- [PROVIDED TEXT]:
:::::

An Ultra-Low-Power High-Precision Temperature Sensor Using Nonlinear Calibration with an Inaccuracy of +0.6/−1 °C from −30 °C to 90 °C for RFID Applications

Round 1

Reviewer 1 Report

Comments and Suggestions for Authors

This study presents a tri-stage nonlinear compensation method for ultra-low-energy, high-accuracy temperature sensing systems, tackling the ±1℃ threshold exceedance observed in 0.8μW RFID-based thermometric devices. The developed strategy enhances conventional linear compensation frameworks by incorporating a temperature-sensitive nonlinear correction factor, thereby addressing inherent sensor output nonlinearities. To optimize implementation efficiency, a reader-integrated compensation architecture is designed alongside a bisection method-driven calibration protocol for rapid thermal parameter tuning. Validation tests demonstrate error suppression from initial ±8℃ variations to a tightly controlled -1℃~+0.6℃ range across five sensor prototypes post-calibration. 

Some concerns:

1. This methodology is only applicable to the sensor model in the study. For other nonlinear temperature sensors, three reference points may not suffice to determine temperatures across all ranges, limiting the paper's contribution as a temperature calibration method.

2. While RFID temperature sensors hold practical significance, numerous relevant studies have emerged post-2020. What is the technical novelty of this work compared to recent advances ?

3. The claim about retrieving measured temperatures via the write command may be incorrect. Per the C1G2 protocol, this command does not trigger tag data replies. Clarify the implementation principles in alignment with the protocol.

4. The method still requires per-tag registration – propose potential optimizations to streamline this process.

5. The manuscript requires improved clarity and linguistic fluency.

Comments on the Quality of English Language

The writing needs to be improved. 

Author Response

comments1:This methodology is only applicable to the sensor model in the study. For other nonlinear temperature sensors, three reference points may not suffice to determine temperatures across all ranges, limiting the paper's contribution as a temperature calibration method. 

 Reply: This calibration formula is generally applicable to the curve of slope slowing, according to the curve presented by the actual test value of other temperature sensors, if there is a situation that the slope slows down with the increase of temperature, it can be calibrated with this calibration scheme.

 

While RFID temperature sensors hold practical significance, numerous relevant studies have emerged post-2020. What is the technical novelty of this work compared to recent advances ?

Reply: Compared with other RFID temperature sensors, the circuit in this study consumes less power, has a smaller area, and is more energy efficient. The nonlinear three-point calibration fusion scheme proposed in this paper can achieve a wider temperature measurement range and smaller temperature error

 

The claim about retrieving measured temperatures via the write command may be incorrect. Per the C1G2 protocol, this command does not trigger tag data replies. Clarify the implementation principles in alignment with the protocol.

Reply: Include a specific description of the instructions and photos of the communication process

Reviewer 2 Report

Comments and Suggestions for Authors

This paper presents a method for reducing the errors of CMOS temperature sensors attached to RFID circuits by using a correction algorithm in the signal processing circuitry that is part of the RFID reader structure. From the graphical material presented in the paper it appears that the integrated circuit that allows the temperature-to-digital signal conversion is of high complexity, but the technical content does not bring enough novelty compared to the previous version presented at the ASICON 2024 Conference, but only extends, to some extent, this version. Although a new set of photographs is presented in addition to the ASICON 2024 version, they do not provide technically or scientifically relevant information.

:::::

- [TASK DETAILS]: From the review report, extract the passage starting with "5. The manuscript" and going on through "this calibration scheme.". Rely only on the review report.

:::::

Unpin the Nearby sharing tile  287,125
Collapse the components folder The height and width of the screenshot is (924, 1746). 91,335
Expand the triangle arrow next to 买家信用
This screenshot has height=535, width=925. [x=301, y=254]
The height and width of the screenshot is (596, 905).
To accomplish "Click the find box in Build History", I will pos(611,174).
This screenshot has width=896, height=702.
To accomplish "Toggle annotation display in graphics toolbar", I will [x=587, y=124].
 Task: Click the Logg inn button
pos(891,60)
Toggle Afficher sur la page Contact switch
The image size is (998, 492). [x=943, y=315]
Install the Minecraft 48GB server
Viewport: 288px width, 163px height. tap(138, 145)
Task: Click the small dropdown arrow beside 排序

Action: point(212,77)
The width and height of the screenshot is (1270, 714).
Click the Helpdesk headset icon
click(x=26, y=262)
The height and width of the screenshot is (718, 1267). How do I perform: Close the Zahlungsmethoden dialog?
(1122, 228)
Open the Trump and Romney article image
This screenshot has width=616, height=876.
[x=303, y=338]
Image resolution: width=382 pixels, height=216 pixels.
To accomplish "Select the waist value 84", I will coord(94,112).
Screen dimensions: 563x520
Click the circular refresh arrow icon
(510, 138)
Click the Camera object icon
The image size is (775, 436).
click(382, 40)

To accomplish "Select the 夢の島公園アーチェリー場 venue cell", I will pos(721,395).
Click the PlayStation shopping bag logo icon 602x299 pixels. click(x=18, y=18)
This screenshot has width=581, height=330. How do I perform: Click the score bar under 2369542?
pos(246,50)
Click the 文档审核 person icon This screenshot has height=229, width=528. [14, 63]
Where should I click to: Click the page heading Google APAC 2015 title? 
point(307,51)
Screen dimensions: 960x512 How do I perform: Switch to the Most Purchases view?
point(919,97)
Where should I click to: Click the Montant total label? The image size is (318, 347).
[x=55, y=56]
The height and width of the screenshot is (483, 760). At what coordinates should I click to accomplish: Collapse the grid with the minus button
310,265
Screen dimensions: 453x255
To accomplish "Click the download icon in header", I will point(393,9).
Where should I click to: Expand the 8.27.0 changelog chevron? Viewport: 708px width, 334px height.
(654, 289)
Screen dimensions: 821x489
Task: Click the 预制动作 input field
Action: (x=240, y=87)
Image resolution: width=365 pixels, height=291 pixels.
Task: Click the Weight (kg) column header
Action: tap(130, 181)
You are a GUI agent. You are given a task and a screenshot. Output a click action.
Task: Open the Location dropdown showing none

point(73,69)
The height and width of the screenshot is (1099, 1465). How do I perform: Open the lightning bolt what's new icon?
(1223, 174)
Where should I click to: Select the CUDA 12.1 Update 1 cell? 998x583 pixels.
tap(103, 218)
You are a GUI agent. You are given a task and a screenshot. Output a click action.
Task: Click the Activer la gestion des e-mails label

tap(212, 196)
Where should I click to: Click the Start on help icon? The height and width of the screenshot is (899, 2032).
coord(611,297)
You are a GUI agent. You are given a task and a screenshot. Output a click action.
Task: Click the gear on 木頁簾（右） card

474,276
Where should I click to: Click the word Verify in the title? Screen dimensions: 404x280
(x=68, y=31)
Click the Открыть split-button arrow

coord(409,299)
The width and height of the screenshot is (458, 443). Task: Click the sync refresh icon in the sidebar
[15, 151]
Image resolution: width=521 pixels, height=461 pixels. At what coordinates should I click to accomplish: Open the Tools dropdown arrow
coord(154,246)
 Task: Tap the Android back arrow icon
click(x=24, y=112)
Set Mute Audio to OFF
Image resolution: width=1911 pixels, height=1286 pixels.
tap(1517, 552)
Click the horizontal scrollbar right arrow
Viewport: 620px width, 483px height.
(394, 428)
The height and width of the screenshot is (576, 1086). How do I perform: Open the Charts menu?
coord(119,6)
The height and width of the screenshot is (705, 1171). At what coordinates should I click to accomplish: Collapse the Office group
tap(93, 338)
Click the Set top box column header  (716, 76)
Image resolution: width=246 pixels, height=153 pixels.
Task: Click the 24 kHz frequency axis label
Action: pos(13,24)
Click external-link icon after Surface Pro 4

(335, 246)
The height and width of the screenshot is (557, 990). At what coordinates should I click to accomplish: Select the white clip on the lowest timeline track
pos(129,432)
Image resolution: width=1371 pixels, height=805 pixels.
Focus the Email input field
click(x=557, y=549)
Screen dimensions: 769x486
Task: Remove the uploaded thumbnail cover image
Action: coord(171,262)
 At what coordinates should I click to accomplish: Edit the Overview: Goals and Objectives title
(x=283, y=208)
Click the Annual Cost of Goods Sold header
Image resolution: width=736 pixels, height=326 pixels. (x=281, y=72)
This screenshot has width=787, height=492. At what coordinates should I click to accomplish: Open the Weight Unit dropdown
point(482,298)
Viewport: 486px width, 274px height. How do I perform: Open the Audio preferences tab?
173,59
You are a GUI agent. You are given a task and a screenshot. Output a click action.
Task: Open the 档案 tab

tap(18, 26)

:::::

- [RESULT OF THIS TASK]:
5. The manuscript requires improved clarity and linguistic fluency.

Comments on the Quality of English Language

The writing needs to be improved. 

Author Response

comments1:This methodology is only applicable to the sensor model in the study. For other nonlinear temperature sensors, three reference points may not suffice to determine temperatures across all ranges, limiting the paper's contribution as a temperature calibration method. 

 Reply: This calibration formula is generally applicable to the curve of slope slowing, according to the curve presented by the actual test value of other temperature sensors, if there is a situation that the slope slows down with the increase of temperature, it can be calibrated with this calibration scheme.